The list includes all fatalities in the town during the Troubles:

==1972==
- 26 August 1972 - Lance Corporal Alfred Johnston (32) and Private James Eames (33), both members of the Ulster Defence Regiment (UDR), were killed by a Provisional Irish Republican Army remote controlled bomb, hidden in an abandoned car and detonated when their patrol approached at Cherrymount, on the outskirts of Enniskillen.
- 16 November 1972 - Joseph Calvin (42), member of the Royal Ulster Constabulary, was killed by a booby trap bomb attached to his car in a car park on Quay Lane in Enniskillen.

==1973==
- 5 June 1973 - David Purvis (22), member of the Royal Ulster Constabulary, was shot on foot patrol from a passing car on Belmore Street in Enniskillen.

==1981==
- 25 November 1981 - Angela D'Arcy (24), civilian, was shot by an off-duty member of the British Army while walking on Middleton Street, Enniskillen.

==1982==
- 9 November 1982 - Garry Ewing (31), off duty member of the Royal Ulster Constabulary, and Helen Woodhouse (29), civilian, were killed by a Provisional Irish Republican Army booby trap bomb attached to Ewings’ car parked outside the Lakeland Forum Leisure Centre, Enniskillen.

==1983==
- 19 February 1983 - Alan Price (53), civilian, was shot dead while delivering post in Arney outside Enniskillen.

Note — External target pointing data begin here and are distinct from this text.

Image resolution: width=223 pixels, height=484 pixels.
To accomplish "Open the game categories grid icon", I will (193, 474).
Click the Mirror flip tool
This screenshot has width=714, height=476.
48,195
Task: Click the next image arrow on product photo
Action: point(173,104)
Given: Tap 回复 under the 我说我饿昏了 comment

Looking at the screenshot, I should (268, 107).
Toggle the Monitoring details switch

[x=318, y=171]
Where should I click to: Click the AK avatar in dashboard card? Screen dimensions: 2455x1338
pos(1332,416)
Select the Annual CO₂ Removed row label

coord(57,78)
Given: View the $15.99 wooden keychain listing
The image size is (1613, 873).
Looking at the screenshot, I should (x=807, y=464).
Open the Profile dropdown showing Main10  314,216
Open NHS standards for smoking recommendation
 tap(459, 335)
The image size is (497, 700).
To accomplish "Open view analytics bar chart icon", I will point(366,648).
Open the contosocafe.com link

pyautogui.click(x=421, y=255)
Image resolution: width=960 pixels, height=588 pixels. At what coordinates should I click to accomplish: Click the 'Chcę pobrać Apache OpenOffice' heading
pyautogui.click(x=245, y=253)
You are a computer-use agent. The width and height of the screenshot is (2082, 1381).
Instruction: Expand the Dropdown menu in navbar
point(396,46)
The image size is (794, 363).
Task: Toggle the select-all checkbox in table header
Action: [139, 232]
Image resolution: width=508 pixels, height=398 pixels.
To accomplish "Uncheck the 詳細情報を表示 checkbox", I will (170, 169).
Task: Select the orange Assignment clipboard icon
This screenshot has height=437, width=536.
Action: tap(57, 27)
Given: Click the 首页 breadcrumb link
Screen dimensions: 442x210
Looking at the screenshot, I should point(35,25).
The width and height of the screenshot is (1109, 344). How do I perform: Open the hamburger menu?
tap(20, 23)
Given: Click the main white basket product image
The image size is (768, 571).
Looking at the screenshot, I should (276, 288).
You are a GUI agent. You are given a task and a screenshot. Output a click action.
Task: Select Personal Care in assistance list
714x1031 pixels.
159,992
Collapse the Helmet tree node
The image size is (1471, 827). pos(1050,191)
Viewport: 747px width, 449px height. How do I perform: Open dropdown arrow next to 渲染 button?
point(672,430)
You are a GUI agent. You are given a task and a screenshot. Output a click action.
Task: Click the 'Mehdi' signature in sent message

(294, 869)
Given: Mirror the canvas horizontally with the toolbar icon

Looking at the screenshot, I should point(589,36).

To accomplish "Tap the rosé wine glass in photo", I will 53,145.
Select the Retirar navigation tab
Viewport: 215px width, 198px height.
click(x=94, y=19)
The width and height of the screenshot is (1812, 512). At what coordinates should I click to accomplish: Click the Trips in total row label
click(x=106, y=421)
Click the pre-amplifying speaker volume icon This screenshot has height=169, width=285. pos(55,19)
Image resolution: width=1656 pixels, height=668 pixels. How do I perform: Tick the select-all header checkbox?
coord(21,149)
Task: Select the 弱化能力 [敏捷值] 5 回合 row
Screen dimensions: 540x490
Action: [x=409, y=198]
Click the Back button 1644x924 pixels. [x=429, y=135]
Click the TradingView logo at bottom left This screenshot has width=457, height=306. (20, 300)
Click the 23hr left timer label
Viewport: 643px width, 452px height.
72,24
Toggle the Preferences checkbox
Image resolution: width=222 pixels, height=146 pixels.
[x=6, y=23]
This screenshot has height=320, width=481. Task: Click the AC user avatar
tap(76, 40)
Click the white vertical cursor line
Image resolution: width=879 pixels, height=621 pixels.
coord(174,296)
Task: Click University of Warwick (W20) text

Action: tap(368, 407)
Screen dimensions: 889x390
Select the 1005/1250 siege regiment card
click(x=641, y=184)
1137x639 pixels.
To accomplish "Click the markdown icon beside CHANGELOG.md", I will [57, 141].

It is believed that the intended target was an off-duty postman who was also a member of the Ulster Defence Regiment.

==1984==
- 18 May 1984 - Thomas Agar (35), Robert Huggins (29) and Peter Gallimore (27), all off duty members of the British Army, were killed by a Provisional Irish Republican Army booby trap bomb attached to their car, outside the Lakeland Forum Leisure Centre, Enniskillen. Gallimore died on 18 October 1984.

==1985==
- 3 March 1985 - Hugh McCormac (40), off-duty member of the Royal Ulster Constabulary, was shot dead in front of his family and other worshippers while leaving Mass at the Passionist Father's St. Gabriel's Retreat, the Graan.
- 7 April 1985 - Martin Love (24), civilian, was shot dead while walking along Factory Row in Enniskillen. The shooting is believed to have been carried out by the Ulster Freedom Fighters.

==1987==
- 9 January 1987 - Ivan Crawford (49), member of the Royal Ulster Constabulary, was killed when a remote control bomb was detonated in a litter bin which he passed while on foot patrol on High Street, Enniskillen.
- 8 November 1987 - Remembrance Day bombing - Edward Armstrong (52), off duty member of the Royal Ulster Constabulary, Marie Wilson (20), Samuel Gault (49), Georgina Quinton (72), John Megaw (68), Wesley Armstrong (62), Bertha Armstrong (53), William Mullan (72), Agnes Mullan (70), Kit Johnston (70), Jessie Johnston (66) and Ronnie Hill (68), civilians, were killed by a Provisional Irish Republican Army time bomb which exploded near the war memorial, just before the Remembrance Day ceremony. Hill died on 28 December 2000, after being in a coma since the incident.